论文标题
Heaan Demysosified:通过以架构为中心的分析和优化加速完全同态加密
HEAAN Demystified: Accelerating Fully Homomorphic Encryption Through Architecture-centric Analysis and Optimization
论文作者
论文摘要
同态加密(HE)将大量关注作为云计算的一种隐私性方法,因为它允许在称为密文的加密消息上计算。在他提出的许多计划中,他的算术数(Heaan)在广泛的应用中迅速越来越受欢迎,因为它支持可以容忍近似计算而无需限制适用于相应密封文本的算术操作数量的消息。 HE的一个严重缺点是密文算术的高计算复杂性。尤其是,他的乘法(HE MUL)比未加密消息之间的相应乘法慢10,000倍。这导致了大量的HE加速度研究,包括利用FPGA的研究;但是,这些并未对MUL的计算复杂性和数据访问模式进行严格的分析。此外,这些建议主要集中在具有较小参数尺寸的设计上,因此很难准确估计其在进行一系列复杂算术操作时的性能。在本文中,我们首先描述了如何以对计算机建筑师友好的方式进行Heaan的穆尔。然后,我们对其计算和内存访问特性进行了纪律严明的分析,通过该分析,我们(1)通过该分析在构成他的关键功能中提取并行性,(2)演示如何有效地将并行性映射到流行的并行处理平台,多核CPU和GPU,以及应用一系列优化技术,例如应用诸如传输矩阵和固定数据,并将其用于固定数据。这导致在CPU和GPU上的MUL的性能提高了42.9倍和134.1倍,在CPU上运行的单线程参考Heaan。进行的分析和优化将为未来的他加速研究树立新的基础。

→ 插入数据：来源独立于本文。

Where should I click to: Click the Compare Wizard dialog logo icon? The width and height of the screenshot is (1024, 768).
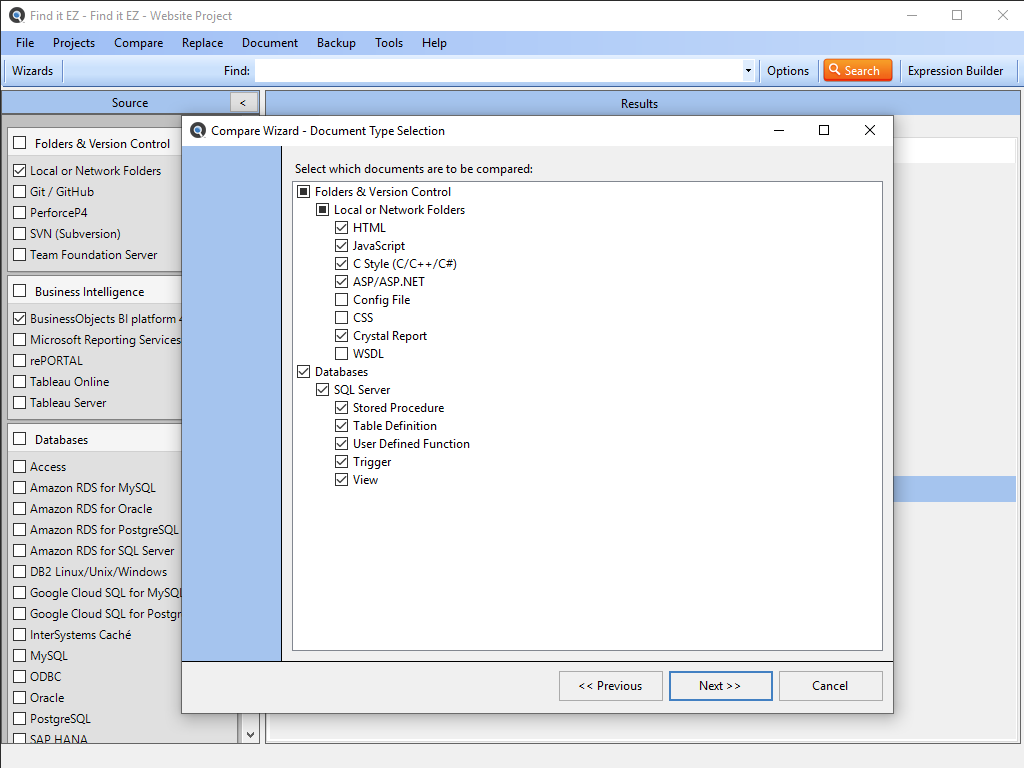click(x=198, y=130)
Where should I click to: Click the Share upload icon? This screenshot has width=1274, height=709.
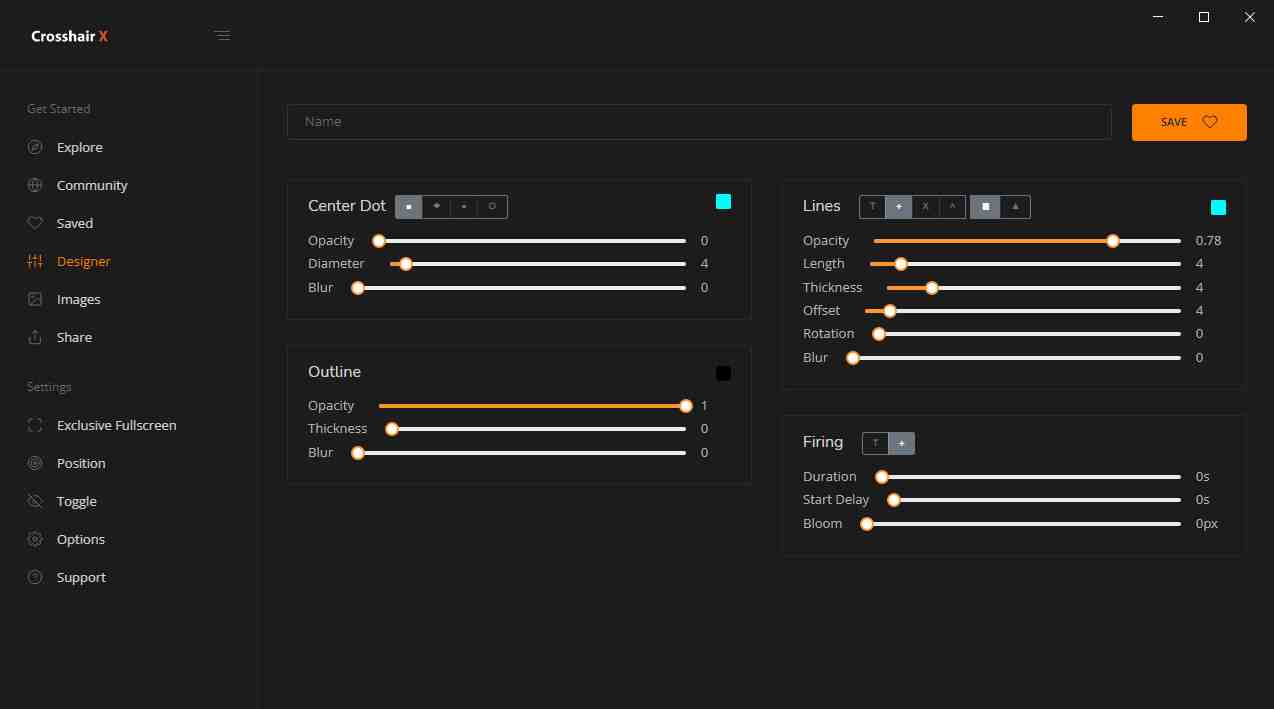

Homomorphic Encryption (HE) draws a significant attention as a privacy-preserving way for cloud computing because it allows computation on encrypted messages called ciphertexts. Among numerous HE schemes proposed, HE for Arithmetic of Approximate Numbers (HEAAN) is rapidly gaining popularity across a wide range of applications because it supports messages that can tolerate approximate computation with no limit on the number of arithmetic operations applicable to the corresponding ciphertexts. A critical shortcoming of HE is the high computation complexity of ciphertext arithmetic; especially, HE multiplication (HE Mul) is more than 10,000 times slower than the corresponding multiplication between unencrypted messages. This leads to a large body of HE acceleration studies, including ones exploiting FPGAs; however, those did not conduct a rigorous analysis of computational complexity and data access patterns of HE Mul. Moreover, the proposals mostly focused on designs with small parameter sizes, making it difficult to accurately estimate their performance in conducting a series of complex arithmetic operations. In this paper, we first describe how HE Mul of HEAAN is performed in a manner friendly to computer architects. Then we conduct a disciplined analysis on its computational and memory access characteristics, through which we (1) extract parallelism in the key functions composing HE Mul and (2) demonstrate how to effectively map the parallelism to the popular parallel processing platforms, multicore CPUs and GPUs, by applying a series of optimization techniques such as transposing matrices and pinning data to threads. This leads to the performance improvement of HE Mul on a CPU and a GPU by 42.9x and 134.1x, respectively, over the single-thread reference HEAAN running on a CPU. The conducted analysis and optimization would set a new foundation for future HE acceleration research.